Classification of Tyrosine Kinase Subfamilies and Inference of Duplications and Losses
A phylogeny of the kinase domain protein sequences of all tyrosine kinases identified from the genomes listed in table 1 was constructed as described earlier but rooted with human cyclindependent kinase 3 (CDK3, NP_001249). The phylogeny was then compared to the published classification scheme (Blume-Jensen and Hunter 2001), and all subfamilies except JAK had more than 40% support, whereas the majority has more than 80% support (for the full phylogeny of tyrosine kinases, see Supplement C of the Supplementary Material online). Therefore, a cutoff of 40% bootstrap support was used for defining subfamilies. The subfamilies were further joined or divided based on the presence or inferred presence of any C. elegans tyrosine kinase. For each clade with two basal bifurcating branches, those with more than 40% bootstrap support and possessed of at least one C. elegans tyrosine kinase in one branch but not the other were defined as subfamilies. Any clade with higher than 40% support but without a C. elegans tyrosine kinase was also regarded as a subfamily only if its sister group is a subfamily with a C. elegans tyrosine kinase. The other clades with more than two sequences and more than 40% bootstrap support were also classified as subfamilies. The rest were defined as singletons.

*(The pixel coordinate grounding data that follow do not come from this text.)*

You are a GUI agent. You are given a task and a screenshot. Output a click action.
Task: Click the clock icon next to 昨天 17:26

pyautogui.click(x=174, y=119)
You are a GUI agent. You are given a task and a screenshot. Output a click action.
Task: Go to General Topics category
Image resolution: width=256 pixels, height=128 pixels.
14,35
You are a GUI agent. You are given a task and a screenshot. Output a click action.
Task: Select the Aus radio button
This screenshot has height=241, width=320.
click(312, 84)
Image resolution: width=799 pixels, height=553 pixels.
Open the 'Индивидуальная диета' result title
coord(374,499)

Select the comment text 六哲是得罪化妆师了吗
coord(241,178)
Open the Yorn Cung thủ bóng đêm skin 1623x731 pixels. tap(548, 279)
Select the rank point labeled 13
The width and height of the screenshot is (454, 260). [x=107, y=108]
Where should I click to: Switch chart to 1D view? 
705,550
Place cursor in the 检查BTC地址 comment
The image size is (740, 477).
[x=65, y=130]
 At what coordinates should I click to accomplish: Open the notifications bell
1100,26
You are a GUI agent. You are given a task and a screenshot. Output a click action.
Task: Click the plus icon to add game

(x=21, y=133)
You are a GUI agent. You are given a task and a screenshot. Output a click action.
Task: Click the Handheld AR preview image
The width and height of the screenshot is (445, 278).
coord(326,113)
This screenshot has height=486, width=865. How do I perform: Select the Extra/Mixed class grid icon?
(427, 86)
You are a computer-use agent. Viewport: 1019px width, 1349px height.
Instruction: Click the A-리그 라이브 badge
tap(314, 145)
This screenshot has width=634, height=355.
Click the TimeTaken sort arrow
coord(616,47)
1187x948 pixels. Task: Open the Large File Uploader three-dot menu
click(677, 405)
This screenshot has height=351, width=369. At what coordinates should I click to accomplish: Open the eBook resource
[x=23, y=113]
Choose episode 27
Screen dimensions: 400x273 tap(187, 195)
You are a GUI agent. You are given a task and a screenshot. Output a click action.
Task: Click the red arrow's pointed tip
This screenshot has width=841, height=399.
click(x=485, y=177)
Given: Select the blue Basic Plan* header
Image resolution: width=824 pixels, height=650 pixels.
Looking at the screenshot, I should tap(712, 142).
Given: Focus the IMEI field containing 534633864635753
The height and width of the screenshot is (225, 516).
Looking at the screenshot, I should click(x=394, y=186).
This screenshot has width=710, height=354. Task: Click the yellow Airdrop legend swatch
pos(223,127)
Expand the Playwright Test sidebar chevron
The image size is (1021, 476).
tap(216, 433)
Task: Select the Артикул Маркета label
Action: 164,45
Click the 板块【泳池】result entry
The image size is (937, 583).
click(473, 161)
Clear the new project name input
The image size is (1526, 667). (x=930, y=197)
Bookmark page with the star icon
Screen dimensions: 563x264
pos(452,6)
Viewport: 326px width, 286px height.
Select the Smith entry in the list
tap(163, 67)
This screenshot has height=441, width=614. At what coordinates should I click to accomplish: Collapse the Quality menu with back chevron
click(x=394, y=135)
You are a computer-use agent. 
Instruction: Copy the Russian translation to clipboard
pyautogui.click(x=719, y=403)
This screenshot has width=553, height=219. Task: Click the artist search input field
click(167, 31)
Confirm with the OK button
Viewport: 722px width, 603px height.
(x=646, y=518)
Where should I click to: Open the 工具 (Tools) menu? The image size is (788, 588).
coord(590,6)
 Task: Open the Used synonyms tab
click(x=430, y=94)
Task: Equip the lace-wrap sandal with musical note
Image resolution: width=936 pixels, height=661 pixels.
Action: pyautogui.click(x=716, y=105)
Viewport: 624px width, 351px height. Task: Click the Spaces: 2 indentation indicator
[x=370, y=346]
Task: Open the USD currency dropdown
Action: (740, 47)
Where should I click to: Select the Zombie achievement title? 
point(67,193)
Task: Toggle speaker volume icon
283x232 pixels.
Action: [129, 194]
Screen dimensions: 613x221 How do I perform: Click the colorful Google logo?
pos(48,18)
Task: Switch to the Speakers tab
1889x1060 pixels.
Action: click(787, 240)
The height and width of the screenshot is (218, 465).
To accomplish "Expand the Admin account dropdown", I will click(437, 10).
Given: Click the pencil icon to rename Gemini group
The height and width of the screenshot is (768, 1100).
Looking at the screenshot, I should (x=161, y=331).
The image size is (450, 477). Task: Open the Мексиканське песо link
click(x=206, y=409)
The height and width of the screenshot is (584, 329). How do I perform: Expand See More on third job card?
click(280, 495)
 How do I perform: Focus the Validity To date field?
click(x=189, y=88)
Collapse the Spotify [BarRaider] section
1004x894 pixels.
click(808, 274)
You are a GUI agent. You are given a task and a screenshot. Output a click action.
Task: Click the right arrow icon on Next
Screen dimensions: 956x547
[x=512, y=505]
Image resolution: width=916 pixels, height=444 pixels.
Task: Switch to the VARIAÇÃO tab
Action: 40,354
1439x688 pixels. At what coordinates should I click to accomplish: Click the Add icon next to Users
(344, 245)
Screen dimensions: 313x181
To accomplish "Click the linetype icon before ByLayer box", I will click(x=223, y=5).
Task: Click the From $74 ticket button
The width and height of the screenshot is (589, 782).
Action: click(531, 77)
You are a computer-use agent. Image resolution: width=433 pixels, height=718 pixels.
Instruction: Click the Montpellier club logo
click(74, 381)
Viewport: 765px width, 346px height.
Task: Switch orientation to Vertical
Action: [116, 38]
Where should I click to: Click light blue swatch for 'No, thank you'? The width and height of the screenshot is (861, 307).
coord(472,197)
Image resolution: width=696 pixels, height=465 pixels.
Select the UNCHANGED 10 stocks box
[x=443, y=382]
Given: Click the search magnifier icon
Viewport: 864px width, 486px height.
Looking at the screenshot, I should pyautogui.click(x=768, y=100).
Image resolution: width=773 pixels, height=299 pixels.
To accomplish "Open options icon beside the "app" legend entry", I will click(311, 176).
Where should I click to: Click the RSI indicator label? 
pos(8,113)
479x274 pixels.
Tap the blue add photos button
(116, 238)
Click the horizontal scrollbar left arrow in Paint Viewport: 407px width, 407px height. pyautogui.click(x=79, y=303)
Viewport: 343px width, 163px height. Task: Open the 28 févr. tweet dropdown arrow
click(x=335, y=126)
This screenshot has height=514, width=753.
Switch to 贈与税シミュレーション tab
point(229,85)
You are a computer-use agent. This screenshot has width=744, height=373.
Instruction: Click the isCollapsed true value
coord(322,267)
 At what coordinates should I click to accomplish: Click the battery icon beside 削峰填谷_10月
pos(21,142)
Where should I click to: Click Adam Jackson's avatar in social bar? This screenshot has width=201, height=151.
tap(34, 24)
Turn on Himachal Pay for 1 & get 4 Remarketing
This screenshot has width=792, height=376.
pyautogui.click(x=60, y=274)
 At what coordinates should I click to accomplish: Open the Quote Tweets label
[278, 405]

The kinase domain protein sequences from each of the 43 subfamilies were aligned and manually inspected according to the kinase subdomain signatures (Hanks and Hunter 1995). The phylogeny for each subfamily was generated as described above, but with 1,000 bootstrap replicates. The rooted phylogenies were superimposed on species trees to infer gene duplications and losses using the program GeneTree (Page 1998).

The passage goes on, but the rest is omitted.